Mary nahm die Desinfektionsflüssigkeit heraus und schüttete etwas davon in die Schüssel. Sie tauchte eine Rasierklinge ein, holte dann Wattebäusche und eine desinfizierende Creme heraus und legte sie für später auf den Tisch neben die Schüssel.
Tief atmen.
Das tat sie, aber eine Weile später zitterte sie immer noch. Hier und jetzt konnte sie sich nicht vorstellen, dass sich irgendjemand verlassener und hoffnungsloser fühlen könnte als sie.
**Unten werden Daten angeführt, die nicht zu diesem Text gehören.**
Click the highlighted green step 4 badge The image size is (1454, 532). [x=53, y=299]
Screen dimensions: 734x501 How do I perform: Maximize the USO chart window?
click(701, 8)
Die letzten paar Tage hatte sie noch Widerstand geleistet. Aber jetzt ließ sie zu, dass das Gefühl in ihr aufstieg, statt es weiter zurückzudrängen. Es war wie ein Gift. Die Empfindungen entströmten ihrem Herzen und zwängten sich in verklumpten Gerinnseln durch ihre Arterien und Venen.
Und dann fing sie endlich an. Sie rollte ihr Hosenbein auf. Darunter hatte sie schon ein paar Narben, sich kreuzende weiße Linien zwischen den feinen, fast unsichtbaren Härchen, aber es gab noch genug Platz.
Weiter tief atmen.
Sie nahm die Rasierklinge heraus und schüttelte die Flüssigkeit ab.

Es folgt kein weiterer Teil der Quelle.